*What you will do*
What is needed here is a verbatim copy of the records that follow.
Available data Block Start
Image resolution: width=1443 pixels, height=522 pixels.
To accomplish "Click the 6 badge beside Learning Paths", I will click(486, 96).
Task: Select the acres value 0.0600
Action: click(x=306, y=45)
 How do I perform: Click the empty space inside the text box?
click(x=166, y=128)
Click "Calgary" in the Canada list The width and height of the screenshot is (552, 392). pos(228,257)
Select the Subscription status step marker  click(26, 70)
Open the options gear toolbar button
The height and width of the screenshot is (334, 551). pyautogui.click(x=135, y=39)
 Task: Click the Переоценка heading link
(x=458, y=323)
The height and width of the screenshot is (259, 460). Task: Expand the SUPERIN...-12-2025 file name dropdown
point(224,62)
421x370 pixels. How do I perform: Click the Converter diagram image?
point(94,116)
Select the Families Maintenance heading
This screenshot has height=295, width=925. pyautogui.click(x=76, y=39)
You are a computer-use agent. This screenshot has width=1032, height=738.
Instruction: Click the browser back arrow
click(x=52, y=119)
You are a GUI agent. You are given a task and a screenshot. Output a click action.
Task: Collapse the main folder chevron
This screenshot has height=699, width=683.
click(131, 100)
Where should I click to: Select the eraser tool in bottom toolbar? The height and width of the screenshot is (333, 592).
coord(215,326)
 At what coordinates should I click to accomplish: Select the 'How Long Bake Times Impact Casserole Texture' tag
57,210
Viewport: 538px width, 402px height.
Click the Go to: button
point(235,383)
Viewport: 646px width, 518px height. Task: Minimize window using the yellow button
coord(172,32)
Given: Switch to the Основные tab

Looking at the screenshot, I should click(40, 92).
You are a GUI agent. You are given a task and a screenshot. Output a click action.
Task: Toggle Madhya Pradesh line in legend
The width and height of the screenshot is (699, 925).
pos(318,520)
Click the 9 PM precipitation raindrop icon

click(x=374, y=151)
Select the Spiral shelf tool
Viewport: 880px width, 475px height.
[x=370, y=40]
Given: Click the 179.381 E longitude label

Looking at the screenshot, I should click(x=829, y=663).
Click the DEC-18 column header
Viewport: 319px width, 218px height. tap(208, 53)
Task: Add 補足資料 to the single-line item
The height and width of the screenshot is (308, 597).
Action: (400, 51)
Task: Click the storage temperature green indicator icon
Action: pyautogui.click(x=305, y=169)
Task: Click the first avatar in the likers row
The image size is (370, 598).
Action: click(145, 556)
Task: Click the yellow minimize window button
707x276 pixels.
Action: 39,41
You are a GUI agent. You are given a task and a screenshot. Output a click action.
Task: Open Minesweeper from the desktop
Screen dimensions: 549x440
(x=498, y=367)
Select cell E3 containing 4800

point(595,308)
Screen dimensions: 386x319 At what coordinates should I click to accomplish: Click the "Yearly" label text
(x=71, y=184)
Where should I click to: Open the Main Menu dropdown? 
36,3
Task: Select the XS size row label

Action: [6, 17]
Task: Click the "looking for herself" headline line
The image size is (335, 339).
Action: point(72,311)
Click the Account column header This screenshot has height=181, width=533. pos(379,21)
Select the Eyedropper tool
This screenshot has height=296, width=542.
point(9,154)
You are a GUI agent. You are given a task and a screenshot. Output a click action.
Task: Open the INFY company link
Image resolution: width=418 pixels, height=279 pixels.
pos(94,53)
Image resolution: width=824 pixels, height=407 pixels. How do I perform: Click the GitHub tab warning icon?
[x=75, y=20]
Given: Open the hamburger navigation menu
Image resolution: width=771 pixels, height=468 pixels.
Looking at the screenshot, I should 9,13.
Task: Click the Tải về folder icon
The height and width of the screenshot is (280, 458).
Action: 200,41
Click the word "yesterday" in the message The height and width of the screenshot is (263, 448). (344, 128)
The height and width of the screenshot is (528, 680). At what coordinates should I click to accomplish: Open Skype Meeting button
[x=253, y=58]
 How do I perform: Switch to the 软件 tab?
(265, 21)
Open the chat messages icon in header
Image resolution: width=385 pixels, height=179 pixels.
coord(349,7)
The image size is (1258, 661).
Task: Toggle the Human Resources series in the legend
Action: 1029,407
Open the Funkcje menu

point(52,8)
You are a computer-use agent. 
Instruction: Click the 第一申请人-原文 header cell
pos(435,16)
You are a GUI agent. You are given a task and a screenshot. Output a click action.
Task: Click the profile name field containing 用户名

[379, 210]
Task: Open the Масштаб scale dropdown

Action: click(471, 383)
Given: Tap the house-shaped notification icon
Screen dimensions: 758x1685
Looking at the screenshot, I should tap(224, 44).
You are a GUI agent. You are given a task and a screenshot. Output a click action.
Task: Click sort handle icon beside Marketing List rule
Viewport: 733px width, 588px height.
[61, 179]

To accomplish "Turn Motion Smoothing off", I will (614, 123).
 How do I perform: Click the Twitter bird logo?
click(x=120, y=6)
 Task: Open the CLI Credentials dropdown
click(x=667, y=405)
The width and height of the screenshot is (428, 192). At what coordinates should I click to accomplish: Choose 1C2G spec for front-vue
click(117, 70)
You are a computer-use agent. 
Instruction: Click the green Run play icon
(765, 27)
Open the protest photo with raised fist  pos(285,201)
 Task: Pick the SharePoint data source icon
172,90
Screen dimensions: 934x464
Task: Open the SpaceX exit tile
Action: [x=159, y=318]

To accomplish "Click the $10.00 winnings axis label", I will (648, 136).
Available data Block End
*Result of the exercise*
Image resolution: width=1443 pixels, height=522 pixels.
To accomplish "Click the 6 badge beside Learning Paths", I will click(486, 96).
Task: Select the acres value 0.0600
Action: click(x=306, y=45)
 How do I perform: Click the empty space inside the text box?
click(x=166, y=128)
Click "Calgary" in the Canada list The width and height of the screenshot is (552, 392). pos(228,257)
Select the Subscription status step marker  click(26, 70)
Open the options gear toolbar button
The height and width of the screenshot is (334, 551). pyautogui.click(x=135, y=39)
 Task: Click the Переоценка heading link
(x=458, y=323)
The height and width of the screenshot is (259, 460). Task: Expand the SUPERIN...-12-2025 file name dropdown
point(224,62)
421x370 pixels. How do I perform: Click the Converter diagram image?
point(94,116)
Select the Families Maintenance heading
This screenshot has height=295, width=925. pyautogui.click(x=76, y=39)
You are a computer-use agent. This screenshot has width=1032, height=738.
Instruction: Click the browser back arrow
click(x=52, y=119)
You are a GUI agent. You are given a task and a screenshot. Output a click action.
Task: Collapse the main folder chevron
This screenshot has height=699, width=683.
click(131, 100)
Where should I click to: Select the eraser tool in bottom toolbar? The height and width of the screenshot is (333, 592).
coord(215,326)
 At what coordinates should I click to accomplish: Select the 'How Long Bake Times Impact Casserole Texture' tag
57,210
Viewport: 538px width, 402px height.
Click the Go to: button
point(235,383)
Viewport: 646px width, 518px height. Task: Minimize window using the yellow button
coord(172,32)
Given: Switch to the Основные tab

Looking at the screenshot, I should click(40, 92).
You are a GUI agent. You are given a task and a screenshot. Output a click action.
Task: Toggle Madhya Pradesh line in legend
The width and height of the screenshot is (699, 925).
pos(318,520)
Click the 9 PM precipitation raindrop icon

click(x=374, y=151)
Select the Spiral shelf tool
Viewport: 880px width, 475px height.
[x=370, y=40]
Given: Click the 179.381 E longitude label

Looking at the screenshot, I should click(x=829, y=663).
Click the DEC-18 column header
Viewport: 319px width, 218px height. tap(208, 53)
Task: Add 補足資料 to the single-line item
The height and width of the screenshot is (308, 597).
Action: (400, 51)
Task: Click the storage temperature green indicator icon
Action: pyautogui.click(x=305, y=169)
Task: Click the first avatar in the likers row
The image size is (370, 598).
Action: click(145, 556)
Task: Click the yellow minimize window button
707x276 pixels.
Action: 39,41
You are a GUI agent. You are given a task and a screenshot. Output a click action.
Task: Open Minesweeper from the desktop
Screen dimensions: 549x440
(x=498, y=367)
Select cell E3 containing 4800

point(595,308)
Screen dimensions: 386x319 At what coordinates should I click to accomplish: Click the "Yearly" label text
(x=71, y=184)
Where should I click to: Open the Main Menu dropdown? 
36,3
Task: Select the XS size row label

Action: [6, 17]
Task: Click the "looking for herself" headline line
The image size is (335, 339).
Action: point(72,311)
Click the Account column header This screenshot has height=181, width=533. pos(379,21)
Select the Eyedropper tool
This screenshot has height=296, width=542.
point(9,154)
You are a GUI agent. You are given a task and a screenshot. Output a click action.
Task: Open the INFY company link
Image resolution: width=418 pixels, height=279 pixels.
pos(94,53)
Image resolution: width=824 pixels, height=407 pixels. How do I perform: Click the GitHub tab warning icon?
[x=75, y=20]
Given: Open the hamburger navigation menu
Image resolution: width=771 pixels, height=468 pixels.
Looking at the screenshot, I should 9,13.
Task: Click the Tải về folder icon
The height and width of the screenshot is (280, 458).
Action: 200,41
Click the word "yesterday" in the message The height and width of the screenshot is (263, 448). (344, 128)
The height and width of the screenshot is (528, 680). At what coordinates should I click to accomplish: Open Skype Meeting button
[x=253, y=58]
 How do I perform: Switch to the 软件 tab?
(265, 21)
Open the chat messages icon in header
Image resolution: width=385 pixels, height=179 pixels.
coord(349,7)
The image size is (1258, 661).
Task: Toggle the Human Resources series in the legend
Action: 1029,407
Open the Funkcje menu

point(52,8)
You are a computer-use agent. 
Instruction: Click the 第一申请人-原文 header cell
pos(435,16)
You are a GUI agent. You are given a task and a screenshot. Output a click action.
Task: Click the profile name field containing 用户名

[379, 210]
Task: Open the Масштаб scale dropdown

Action: click(471, 383)
Given: Tap the house-shaped notification icon
Screen dimensions: 758x1685
Looking at the screenshot, I should tap(224, 44).
You are a GUI agent. You are given a task and a screenshot. Output a click action.
Task: Click sort handle icon beside Marketing List rule
Viewport: 733px width, 588px height.
[61, 179]

To accomplish "Turn Motion Smoothing off", I will (614, 123).
 How do I perform: Click the Twitter bird logo?
click(x=120, y=6)
 Task: Open the CLI Credentials dropdown
click(x=667, y=405)
The width and height of the screenshot is (428, 192). At what coordinates should I click to accomplish: Choose 1C2G spec for front-vue
click(117, 70)
You are a computer-use agent. 
Instruction: Click the green Run play icon
(765, 27)
Open the protest photo with raised fist  pos(285,201)
 Task: Pick the SharePoint data source icon
172,90
Screen dimensions: 934x464
Task: Open the SpaceX exit tile
Action: [x=159, y=318]

To accomplish "Click the $10.00 winnings axis label", I will (648, 136).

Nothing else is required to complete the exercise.